Film-forming ability

To investigate the morphological stability of PCzSiPh as a host material, as well as compatibility with blue dopants (structures shown in Fig. 5), atomic force microscopy (AFM) was employed to image the surface of the solution-processed films of PCzSiPh doped with 10 wt% TMP-FIrpic,³³ 10 wt% FIrpic, 10 wt% FIr6 and 3 wt% FCNIrpic, respectively. As shown in Fig. 2, all the doped films show smooth and homogeneous morphologies, with small values of root-mean square (RMS) roughness of 0.47 nm for TMP-FIrpic, 0.42 nm for FIrpic, 0.49 nm for FIr6, 0.36 nm for FCNIrpic films, respectively. These results imply that the tetrahedral silicon configuration in PCzSiPh provides a stabilizing environment for dopants and should ensure that the structural integrity of the films is retained throughout the entire OLED fabrication process.

Fig. 2 AFM topographic images of the solution processed films from PCzSiPh doped with (a) 10 wt% TMP-FIrpic; (b) 10 wt% FIrpic; (c) 10 wt% FIr6 and (d) 3 wt% FCNIrpic.

########

Written instruction 1: Rewrite the paragraph of the film-forming excerpt that begins "To investigate the morphological stability" as a short bulleted list that keeps its main facts.

Source data:
########

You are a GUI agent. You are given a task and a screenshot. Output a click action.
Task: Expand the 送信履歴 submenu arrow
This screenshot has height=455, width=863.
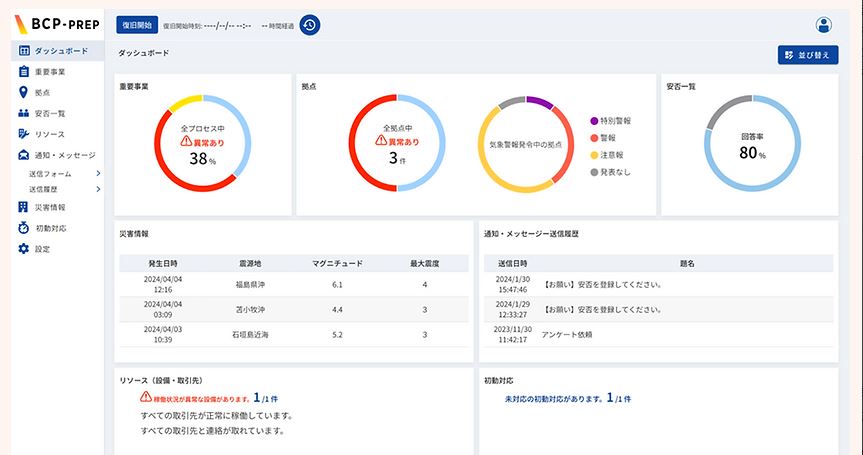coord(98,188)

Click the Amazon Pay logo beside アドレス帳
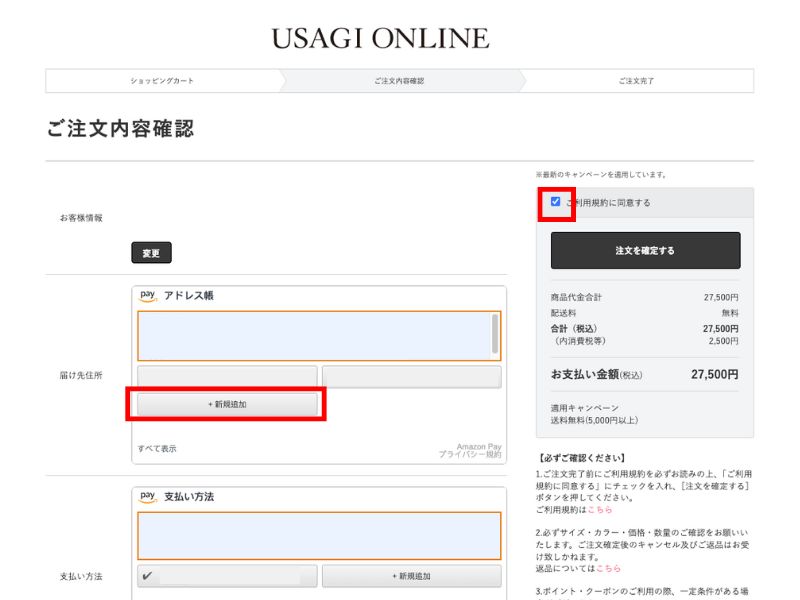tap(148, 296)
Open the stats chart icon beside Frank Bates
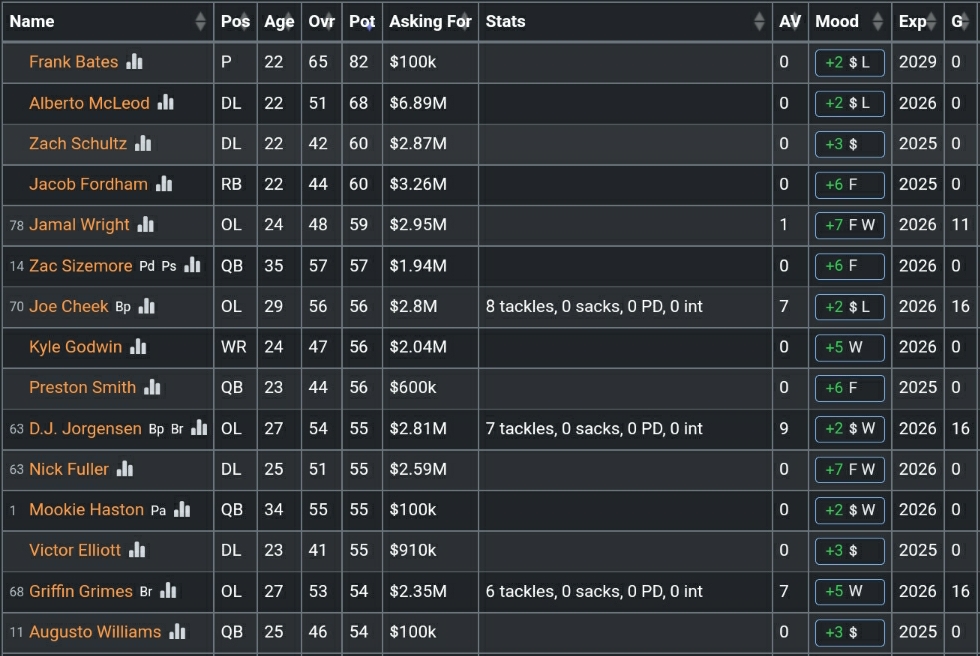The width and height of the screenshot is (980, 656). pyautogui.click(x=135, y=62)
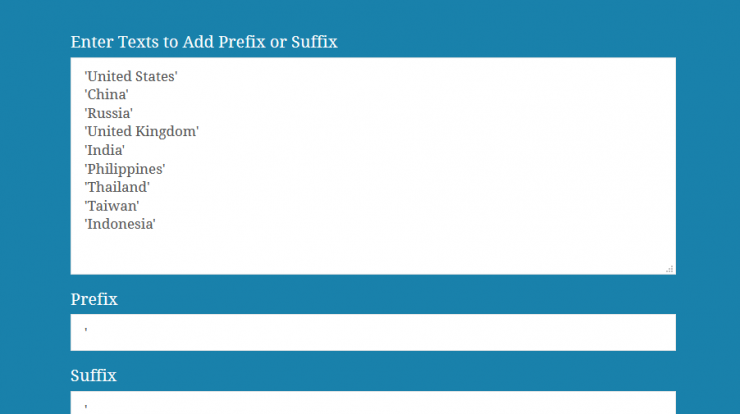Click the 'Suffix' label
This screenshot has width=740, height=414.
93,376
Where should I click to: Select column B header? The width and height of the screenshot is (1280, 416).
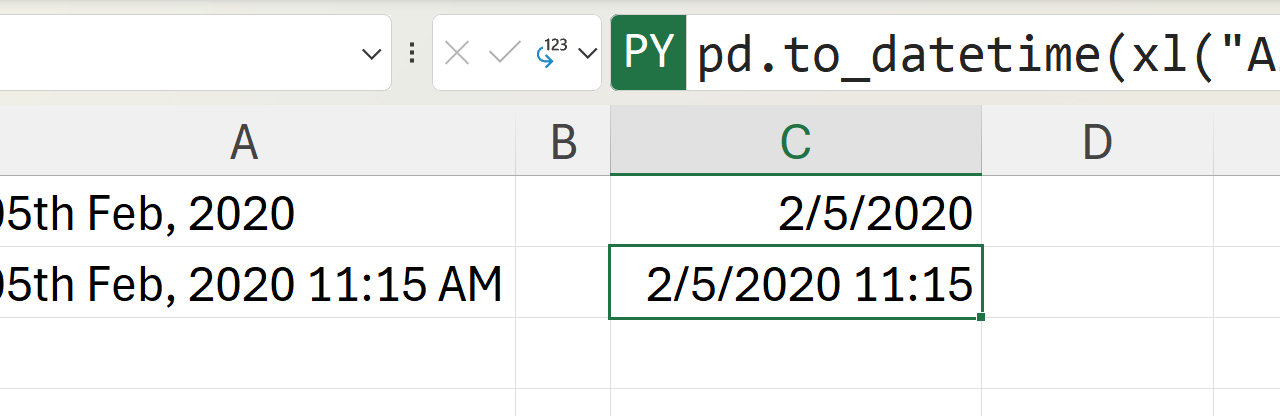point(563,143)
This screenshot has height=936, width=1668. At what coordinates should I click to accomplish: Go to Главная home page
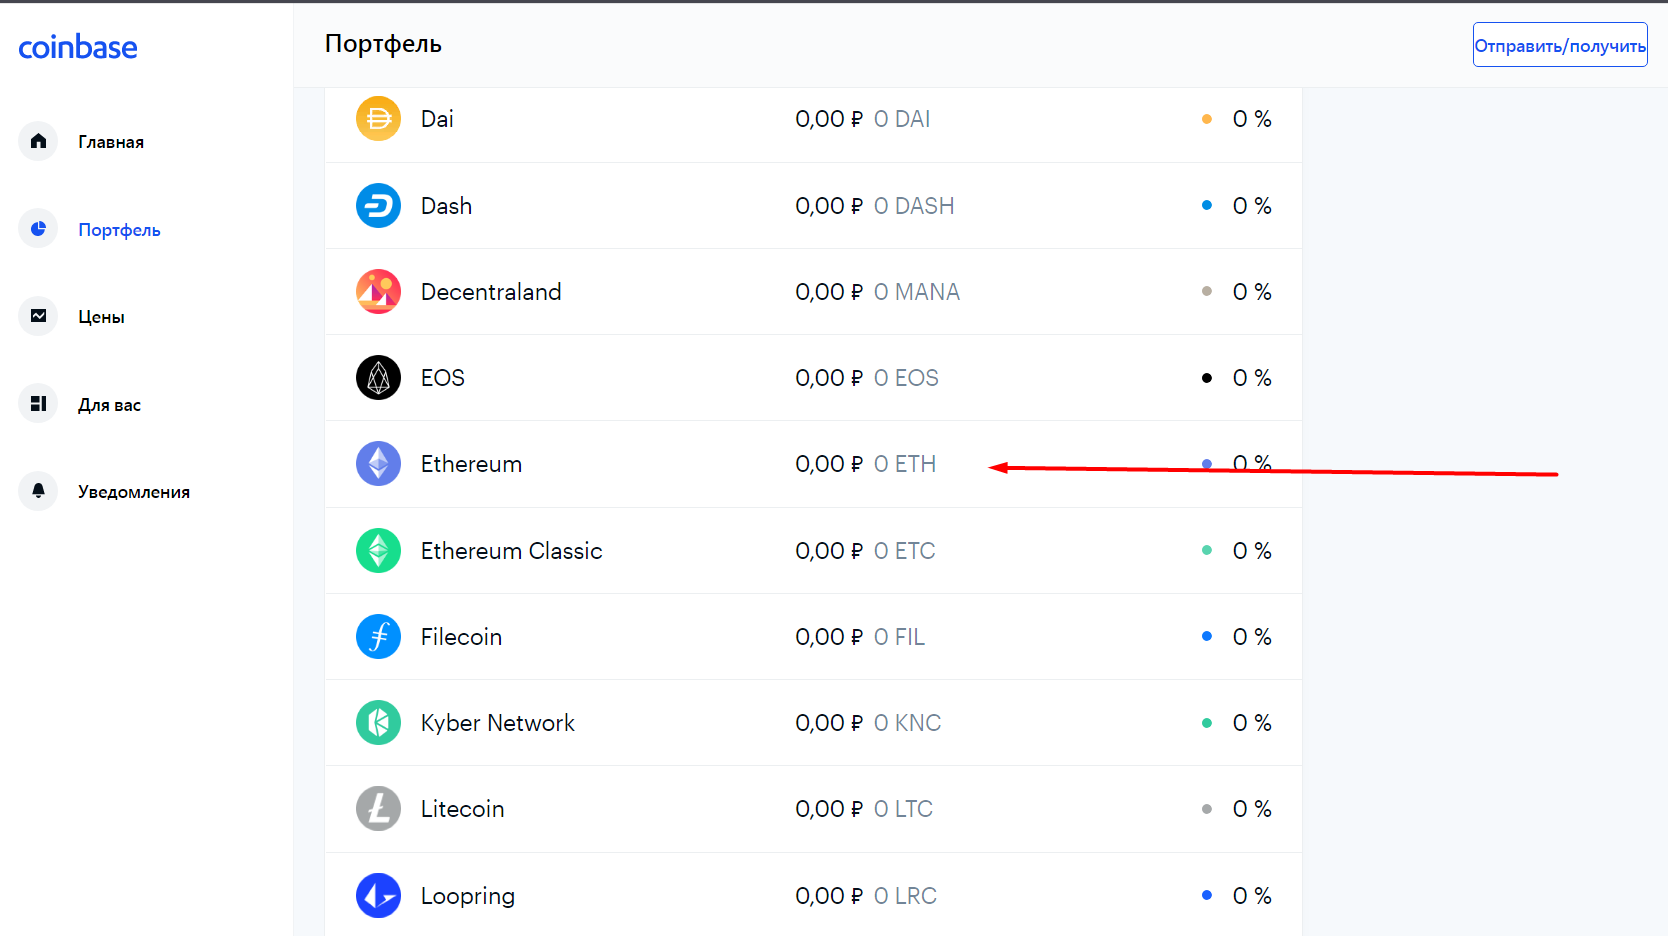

########

Written instruction 2: Format every line of the entries under "Source data" as a JSON list of strings, one string per line, with blank lines omitted and the pictures left out.

Exercise response 1:
- Purpose: to test the morphological stability of PCzSiPh as a host material and its compatibility with blue dopants.
- Method: AFM imaging of the surfaces of solution-processed PCzSiPh films doped with 10 wt% TMP-FIrpic, 10 wt% FIrpic, 10 wt% FIr6 and 3 wt% FCNIrpic.
- Result: all doped films were smooth and homogeneous, with RMS roughness of 0.47 nm (TMP-FIrpic), 0.42 nm (FIrpic), 0.49 nm (FIr6) and 0.36 nm (FCNIrpic).
- Conclusion: the tetrahedral silicon configuration of PCzSiPh provides a stabilizing environment for dopants and should keep the films structurally intact throughout OLED fabrication.

Exercise response 2:
[
  "You are a GUI agent. You are given a task and a screenshot. Output a click action.",
  "Task: Expand the 送信履歴 submenu arrow",
  "This screenshot has height=455, width=863.",
  "coord(98,188)",
  "Click the Amazon Pay logo beside アドレス帳",
  "tap(148, 296)",
  "Open the stats chart icon beside Frank Bates",
  "The width and height of the screenshot is (980, 656). pyautogui.click(x=135, y=62)",
  "Click the 'Suffix' label",
  "This screenshot has width=740, height=414.",
  "93,376",
  "Where should I click to: Select column B header? The width and height of the screenshot is (1280, 416).",
  "point(563,143)",
  "This screenshot has height=936, width=1668. At what coordinates should I click to accomplish: Go to Главная home page"
]